For research towards this volume, a three-year AHRC large research grant (2014-2017) was awarded to Suzanne Gilbert (Principal Investigator) and Adrian Hunter (Co-Investigator) at the University of Stirling. The award also funds the work of a researcher, Barbara Leonardi, and a related PhD studentship, held by Duncan Hotchkiss.
Suzanne Gilbert is Senior Lecturer in English Studies at the University of Stirling, specialising in Scottish and Romantic literature. She shares with Ian Duncan (Berkeley) the general editorship of the Stirling/South Carolina Research Edition of Hogg’s works. For the series, she co-edited Queen Hynde (1998) with Douglas Mack, and edited The Mountain Bard (2007) and Scottish Pastorals, Together with Other Early Poems and ‘Letters on Poetry’ (forthcoming). She writes widely on Scottish literature, Scottish women’s writing, and oral traditions, and is currently completing a monograph on the ballad as a genre (Routledge).
Adrian Hunter is Senior Lecturer in English Studies at the University of Stirling.

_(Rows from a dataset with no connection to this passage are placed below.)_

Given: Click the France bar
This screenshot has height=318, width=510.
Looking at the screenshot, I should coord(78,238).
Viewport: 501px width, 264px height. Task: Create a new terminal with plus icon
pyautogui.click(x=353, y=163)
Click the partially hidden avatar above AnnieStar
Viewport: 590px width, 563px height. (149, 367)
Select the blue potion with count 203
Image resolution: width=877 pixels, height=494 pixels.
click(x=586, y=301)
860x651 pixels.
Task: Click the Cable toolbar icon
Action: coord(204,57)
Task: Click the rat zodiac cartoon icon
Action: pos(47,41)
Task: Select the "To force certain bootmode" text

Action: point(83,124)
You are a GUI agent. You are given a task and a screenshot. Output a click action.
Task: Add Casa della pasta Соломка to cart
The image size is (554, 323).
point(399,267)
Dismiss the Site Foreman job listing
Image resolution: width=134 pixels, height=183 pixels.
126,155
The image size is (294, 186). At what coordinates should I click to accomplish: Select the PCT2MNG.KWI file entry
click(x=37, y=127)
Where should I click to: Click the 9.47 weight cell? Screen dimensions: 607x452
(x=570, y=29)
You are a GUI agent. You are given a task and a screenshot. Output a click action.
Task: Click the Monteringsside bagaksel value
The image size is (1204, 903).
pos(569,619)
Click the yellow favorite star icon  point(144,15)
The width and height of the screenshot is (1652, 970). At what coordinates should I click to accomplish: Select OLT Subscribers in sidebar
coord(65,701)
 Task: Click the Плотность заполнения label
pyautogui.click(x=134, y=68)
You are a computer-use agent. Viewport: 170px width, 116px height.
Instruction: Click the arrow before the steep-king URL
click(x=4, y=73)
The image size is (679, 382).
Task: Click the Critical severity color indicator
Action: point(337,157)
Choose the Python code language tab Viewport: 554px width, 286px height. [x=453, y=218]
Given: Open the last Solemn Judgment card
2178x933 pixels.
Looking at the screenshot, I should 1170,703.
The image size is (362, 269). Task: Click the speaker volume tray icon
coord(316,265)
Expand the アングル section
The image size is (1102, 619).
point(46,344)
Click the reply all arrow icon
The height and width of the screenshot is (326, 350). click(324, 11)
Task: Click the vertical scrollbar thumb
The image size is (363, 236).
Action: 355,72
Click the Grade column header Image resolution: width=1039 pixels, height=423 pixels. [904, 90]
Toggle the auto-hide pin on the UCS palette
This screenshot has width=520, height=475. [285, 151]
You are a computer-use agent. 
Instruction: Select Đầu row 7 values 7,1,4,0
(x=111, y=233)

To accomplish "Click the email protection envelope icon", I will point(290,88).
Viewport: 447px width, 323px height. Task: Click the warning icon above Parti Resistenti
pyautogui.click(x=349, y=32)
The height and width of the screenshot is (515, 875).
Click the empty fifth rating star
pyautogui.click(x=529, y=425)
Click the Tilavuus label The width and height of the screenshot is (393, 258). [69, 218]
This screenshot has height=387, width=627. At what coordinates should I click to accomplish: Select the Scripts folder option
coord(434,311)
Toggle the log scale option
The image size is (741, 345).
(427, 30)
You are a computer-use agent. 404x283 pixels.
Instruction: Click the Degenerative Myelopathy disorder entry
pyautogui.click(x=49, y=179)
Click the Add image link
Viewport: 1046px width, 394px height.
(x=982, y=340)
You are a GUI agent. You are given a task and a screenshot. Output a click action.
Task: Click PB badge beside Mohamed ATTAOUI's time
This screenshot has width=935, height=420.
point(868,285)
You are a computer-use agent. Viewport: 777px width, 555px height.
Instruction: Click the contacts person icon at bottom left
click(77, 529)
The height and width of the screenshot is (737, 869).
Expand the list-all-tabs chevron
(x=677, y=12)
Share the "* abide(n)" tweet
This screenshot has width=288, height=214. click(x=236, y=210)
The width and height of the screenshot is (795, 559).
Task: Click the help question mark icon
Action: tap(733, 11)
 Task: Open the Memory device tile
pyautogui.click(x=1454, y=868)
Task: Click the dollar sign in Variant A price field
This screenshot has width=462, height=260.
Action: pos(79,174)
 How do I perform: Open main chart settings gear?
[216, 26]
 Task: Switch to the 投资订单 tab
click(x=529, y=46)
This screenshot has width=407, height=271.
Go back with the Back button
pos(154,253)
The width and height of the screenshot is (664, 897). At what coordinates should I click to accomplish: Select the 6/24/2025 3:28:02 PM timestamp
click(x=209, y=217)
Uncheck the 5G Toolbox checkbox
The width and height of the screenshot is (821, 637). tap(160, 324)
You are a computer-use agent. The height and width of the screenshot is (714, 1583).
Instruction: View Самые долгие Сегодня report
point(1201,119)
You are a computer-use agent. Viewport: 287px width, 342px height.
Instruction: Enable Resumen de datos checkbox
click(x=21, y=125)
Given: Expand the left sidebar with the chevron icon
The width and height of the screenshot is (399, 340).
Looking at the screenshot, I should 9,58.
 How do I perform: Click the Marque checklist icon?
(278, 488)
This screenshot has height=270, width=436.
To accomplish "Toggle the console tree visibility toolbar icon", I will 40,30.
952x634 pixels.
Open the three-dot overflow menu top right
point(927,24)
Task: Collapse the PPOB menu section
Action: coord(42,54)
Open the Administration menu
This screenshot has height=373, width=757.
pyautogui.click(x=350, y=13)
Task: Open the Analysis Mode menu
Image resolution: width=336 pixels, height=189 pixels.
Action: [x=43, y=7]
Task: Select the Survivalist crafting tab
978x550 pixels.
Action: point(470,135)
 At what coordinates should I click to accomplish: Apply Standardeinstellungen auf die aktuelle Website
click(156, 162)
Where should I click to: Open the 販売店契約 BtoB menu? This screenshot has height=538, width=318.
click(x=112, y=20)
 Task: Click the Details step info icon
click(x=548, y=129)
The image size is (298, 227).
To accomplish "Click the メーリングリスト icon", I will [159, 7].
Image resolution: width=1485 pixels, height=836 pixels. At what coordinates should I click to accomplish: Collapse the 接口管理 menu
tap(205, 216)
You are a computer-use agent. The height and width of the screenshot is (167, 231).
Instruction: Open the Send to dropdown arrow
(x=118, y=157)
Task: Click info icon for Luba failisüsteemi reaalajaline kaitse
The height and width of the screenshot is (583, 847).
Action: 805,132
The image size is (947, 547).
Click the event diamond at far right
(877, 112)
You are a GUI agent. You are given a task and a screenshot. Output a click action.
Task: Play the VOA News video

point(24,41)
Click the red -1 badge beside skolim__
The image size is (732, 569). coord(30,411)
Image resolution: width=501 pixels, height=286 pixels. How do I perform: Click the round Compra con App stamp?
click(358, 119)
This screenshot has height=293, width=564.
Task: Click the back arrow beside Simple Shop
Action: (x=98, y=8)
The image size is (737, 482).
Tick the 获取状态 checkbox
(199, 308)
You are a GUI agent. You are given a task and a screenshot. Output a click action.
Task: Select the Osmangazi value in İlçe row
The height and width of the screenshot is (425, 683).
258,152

He has published widely on British and North American 19th- and 20th-century literature, with a particular interest in the short story. His edition of Hogg’s The Private Memoirs and Confessions of a Justified Sinner has been in print continuously since 2001; a revised and updated edition is currently in preparation. He is editing, with the assistance of Barbara Leonardi, a volume for the Stirling/South Carolina Research Edition of Hogg’s works: Contributions to International Periodicals. This volume will mark the culmination of a three-year AHRC-funded research project on Hogg and periodical publication. Also in preparation are two articles on Alice Munro, both of which touch on Hogg and on Munro’s treatment of Scottish religious and cultural inheritance in Canada; and The Edinburgh Companion to the Short Story, co-edited with Paul Delaney.
Barbara Leonardi is an AHRC-funded Early Career Researcher working on the Stirling/South Carolina Research Edition of the Collected Works of James Hogg at Stirling University. Her AHRC-funded doctoral thesis ‘An Exploration of Gender Stereotypes in the Work of James Hogg’ was awarded the 2014 Professor G. Ross Roy Medal at the Saltire Literary Awards for the top PhD thesis in the field of Scottish literature submitted in 2013. She has published widely on James Hogg and gender. In Stirling, she teaches British Romanticism and Stylistics. Her research interests lie on the intersections of gender with class and race in the construction of national and imperial ideologies in the long nineteenth century.
Duncan Hotchkiss is an AHRC-funded PhD candidate at the University of Stirling, researching James Hogg’s short fiction and the periodical press. Alongside his research, Duncan teaches English Studies at Stirling, and works in widening participation and access to higher education in Scotland. He has worked in academic and public libraries, including both Glasgow University Library and Scottish Borders Council Library HQ in Selkirk – his hometown. With undergraduate and masters degrees in History from the University of Glasgow and a professional education qualification from the University of Strathclyde, his research interests lie more broadly in book history and in working and labouring-class literary history. He is also interested in improving public access to research in Scottish cultural studies, and in the application of current models of research-led pedagogical practice into the university environment.